You're right. And most web sites don't have malware and don't spam you  either.

There are good guys and bad guys in everything but, far too often, we let the tail wag the dog nowadays. The honest marketer, the majority, is just trying to do his job but it's being relegated to the boogey man looking over your shoulder and watching everything you do, as if that was actually possible.

Sites that attempt to do anything like that are those you wouldn't visit anyway.


----------



## ronaldlees (Mar 21, 2016)

According to the comments on github.com, the TOR project is (apparently) listing the HTML5 canvas as the single biggest fingerprinting issue.   


> "After plugins and plugin provided information, we believe that the HTML5 canvas is the single largest fingerprinting threat browsers face today."  - Tor Project.



At cseweb.ucsd.edu/~hovav/dist/canvas.pdf is an explanation of how it works.  HTML5 coders can draw to the HTML5 canvas, and then grab the image back (as it has been drawn) with the getImageData() function, which returns an ImageData object.  That object is then analyzed, and in combination with other things is used to create the fingerprint.

I understand the purpose of the drawing functions, and they'd be used a lot.  But, what purpose does getImageData() have, other than to provide a dang good way to grab a fingerprint?  OKAY - I can think of uses for it - but I think I'll just do without.

Maybe just recompile your browser, and disable it (return nothing) ... although  I suppose this could monkey wrench a few sites that *really* needed the function.


----------



## shepper (Mar 21, 2016)

drhowarddrfine said:


> Sites that attempt to do anything like that are those you wouldn't visit anyway.



I think the line between "those that you would not visit" and those that you visit is becoming blurred.  An example:  I use Earthlink as an email provider and I cannot log into my webmail without at least 3 advertisements.  One advertisement wants to know if a Political Candidate should go to jail.  Another tells me the President encourages me to refinance my home.  The last is telling me of the benefits of Chia Tea.  I started with an empty cookiejar in Xombrero.  Xombrero opens on a "favorites" listing of websites and in the process of going directly to Earthlink's Webmail site and logging in, I acquire 51 cookies.

I just want to empty my suspects folder.

I'll also bet that if you inventory the cookies, they have nothing to do with improving service for the user.  Why would the NYTimes place .linked.com cookies on my system?  What possible benefit would my liberal inclinations gain from a linkin cookie?

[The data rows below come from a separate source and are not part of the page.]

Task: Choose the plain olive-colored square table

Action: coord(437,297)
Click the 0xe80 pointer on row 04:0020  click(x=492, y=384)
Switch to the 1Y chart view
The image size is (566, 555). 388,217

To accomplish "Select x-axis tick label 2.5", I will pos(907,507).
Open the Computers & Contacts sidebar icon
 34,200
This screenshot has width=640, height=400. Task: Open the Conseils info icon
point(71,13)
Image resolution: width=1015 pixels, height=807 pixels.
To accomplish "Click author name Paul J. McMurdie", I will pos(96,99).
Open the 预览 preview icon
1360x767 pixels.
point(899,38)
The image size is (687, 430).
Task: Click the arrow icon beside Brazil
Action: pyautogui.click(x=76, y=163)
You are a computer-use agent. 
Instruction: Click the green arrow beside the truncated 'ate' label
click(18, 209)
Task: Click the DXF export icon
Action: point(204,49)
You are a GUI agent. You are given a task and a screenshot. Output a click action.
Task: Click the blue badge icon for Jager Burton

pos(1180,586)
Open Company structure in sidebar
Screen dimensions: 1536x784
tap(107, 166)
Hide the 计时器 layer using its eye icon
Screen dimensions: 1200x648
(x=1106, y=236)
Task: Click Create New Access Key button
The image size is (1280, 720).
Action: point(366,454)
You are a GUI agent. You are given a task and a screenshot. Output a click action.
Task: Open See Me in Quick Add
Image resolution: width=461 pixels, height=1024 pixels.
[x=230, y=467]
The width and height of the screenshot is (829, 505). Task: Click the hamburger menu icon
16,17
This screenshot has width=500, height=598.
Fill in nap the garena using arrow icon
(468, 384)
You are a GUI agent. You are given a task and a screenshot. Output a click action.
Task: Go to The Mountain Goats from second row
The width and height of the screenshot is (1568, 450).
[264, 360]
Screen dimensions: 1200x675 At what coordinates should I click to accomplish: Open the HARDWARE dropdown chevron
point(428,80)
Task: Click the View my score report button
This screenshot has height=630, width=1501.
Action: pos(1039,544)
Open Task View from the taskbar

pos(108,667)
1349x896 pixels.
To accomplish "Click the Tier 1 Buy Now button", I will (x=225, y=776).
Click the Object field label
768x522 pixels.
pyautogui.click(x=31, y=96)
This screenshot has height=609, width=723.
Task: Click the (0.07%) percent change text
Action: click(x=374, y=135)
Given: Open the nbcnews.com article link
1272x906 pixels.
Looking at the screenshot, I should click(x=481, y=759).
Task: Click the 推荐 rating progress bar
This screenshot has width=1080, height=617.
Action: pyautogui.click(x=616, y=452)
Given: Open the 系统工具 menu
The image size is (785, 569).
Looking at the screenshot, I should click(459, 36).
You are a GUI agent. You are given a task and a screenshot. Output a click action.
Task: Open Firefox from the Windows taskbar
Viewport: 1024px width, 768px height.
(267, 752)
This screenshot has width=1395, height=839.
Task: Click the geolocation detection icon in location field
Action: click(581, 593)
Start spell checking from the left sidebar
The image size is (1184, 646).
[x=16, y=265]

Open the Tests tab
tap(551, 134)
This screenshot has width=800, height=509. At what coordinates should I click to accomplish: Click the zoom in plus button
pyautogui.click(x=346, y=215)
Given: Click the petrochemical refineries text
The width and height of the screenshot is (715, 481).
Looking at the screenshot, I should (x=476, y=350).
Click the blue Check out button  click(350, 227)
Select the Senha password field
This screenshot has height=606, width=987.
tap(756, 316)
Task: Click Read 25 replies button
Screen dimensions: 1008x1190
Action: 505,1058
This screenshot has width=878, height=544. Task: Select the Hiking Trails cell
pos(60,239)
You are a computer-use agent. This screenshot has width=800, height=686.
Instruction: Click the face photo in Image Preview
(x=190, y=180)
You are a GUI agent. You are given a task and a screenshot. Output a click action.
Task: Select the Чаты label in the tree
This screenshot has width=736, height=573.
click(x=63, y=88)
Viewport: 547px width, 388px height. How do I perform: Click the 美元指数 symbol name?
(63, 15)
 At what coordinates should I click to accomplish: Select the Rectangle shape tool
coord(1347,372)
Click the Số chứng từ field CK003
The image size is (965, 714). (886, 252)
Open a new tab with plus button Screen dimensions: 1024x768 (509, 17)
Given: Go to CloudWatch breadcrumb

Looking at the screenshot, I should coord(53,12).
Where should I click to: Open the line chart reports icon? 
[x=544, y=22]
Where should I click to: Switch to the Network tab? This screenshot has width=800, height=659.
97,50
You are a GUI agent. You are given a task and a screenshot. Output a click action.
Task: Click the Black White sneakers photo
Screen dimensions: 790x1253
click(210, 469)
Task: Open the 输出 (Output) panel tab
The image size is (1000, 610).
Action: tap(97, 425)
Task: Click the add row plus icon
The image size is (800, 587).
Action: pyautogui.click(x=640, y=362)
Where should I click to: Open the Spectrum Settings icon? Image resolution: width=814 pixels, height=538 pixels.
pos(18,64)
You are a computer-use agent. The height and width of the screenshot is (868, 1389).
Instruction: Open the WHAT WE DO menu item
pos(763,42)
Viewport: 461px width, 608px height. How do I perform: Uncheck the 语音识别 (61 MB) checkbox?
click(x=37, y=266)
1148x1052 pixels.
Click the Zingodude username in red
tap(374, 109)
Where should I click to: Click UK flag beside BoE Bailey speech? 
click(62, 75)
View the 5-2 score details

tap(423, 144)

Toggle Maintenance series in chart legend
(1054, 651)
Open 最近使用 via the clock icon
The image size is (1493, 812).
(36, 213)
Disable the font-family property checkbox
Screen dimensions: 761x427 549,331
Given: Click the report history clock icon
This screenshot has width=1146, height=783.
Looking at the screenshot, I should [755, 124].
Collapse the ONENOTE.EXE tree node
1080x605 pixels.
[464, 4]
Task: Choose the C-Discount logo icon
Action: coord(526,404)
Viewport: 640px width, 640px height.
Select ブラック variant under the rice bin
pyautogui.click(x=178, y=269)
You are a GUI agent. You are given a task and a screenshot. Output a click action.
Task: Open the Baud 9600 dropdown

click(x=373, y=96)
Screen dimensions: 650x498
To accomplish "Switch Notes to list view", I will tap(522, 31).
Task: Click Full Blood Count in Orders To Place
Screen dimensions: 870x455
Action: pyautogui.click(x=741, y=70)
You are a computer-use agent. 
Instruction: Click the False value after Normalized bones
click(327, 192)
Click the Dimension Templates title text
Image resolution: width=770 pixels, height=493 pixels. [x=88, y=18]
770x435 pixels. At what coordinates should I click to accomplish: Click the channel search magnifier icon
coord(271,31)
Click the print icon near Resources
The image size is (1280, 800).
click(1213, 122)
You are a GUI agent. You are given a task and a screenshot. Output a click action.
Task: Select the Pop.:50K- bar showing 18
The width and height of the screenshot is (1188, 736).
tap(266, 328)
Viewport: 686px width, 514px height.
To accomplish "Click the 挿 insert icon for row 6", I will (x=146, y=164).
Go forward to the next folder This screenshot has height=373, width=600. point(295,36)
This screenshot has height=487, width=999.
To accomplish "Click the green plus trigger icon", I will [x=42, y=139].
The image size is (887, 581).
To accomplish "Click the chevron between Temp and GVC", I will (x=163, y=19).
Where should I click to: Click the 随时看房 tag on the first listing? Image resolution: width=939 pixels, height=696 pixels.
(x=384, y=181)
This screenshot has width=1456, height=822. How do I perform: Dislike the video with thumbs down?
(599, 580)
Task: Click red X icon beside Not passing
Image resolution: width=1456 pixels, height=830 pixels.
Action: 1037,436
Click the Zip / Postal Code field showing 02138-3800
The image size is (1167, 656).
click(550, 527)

Any why so many cookies?  One per site would be enough.


----------



## drhowarddrfine (Mar 21, 2016)

shepper said:


> Why would the NYTimes place .linkin.com cookies on my system?


Marketing for linked in.



shepper said:


> Any why so many cookies?


One for each advertiser.



shepper said:


> I'll also bet that if you inventory the cookies, they have nothing to do with improving service for the user.


Advertising targeted at your preferences so you don't get ads for brassieres again.


----------



## Deleted member 9563 (Mar 21, 2016)

shepper said:


> One per site would be enough.



Ha! I use Ghostery, and it shows how many trackers are on each site. Sometimes the number goes into two figures. In fact I wonder if the site "contents" is actually secondary.


----------



## Deleted member 9563 (Mar 21, 2016)

drhowarddrfine said:


> Advertising targeted at your preferences so you don't get ads for brassieres again.


That would only apply to those people who look at ads. For those of us who block perhaps there is some other purpose but one might classify that as cookie spamming.


----------



## getopt (Mar 21, 2016)

OJ said:


> That would only apply to those people who look at ads.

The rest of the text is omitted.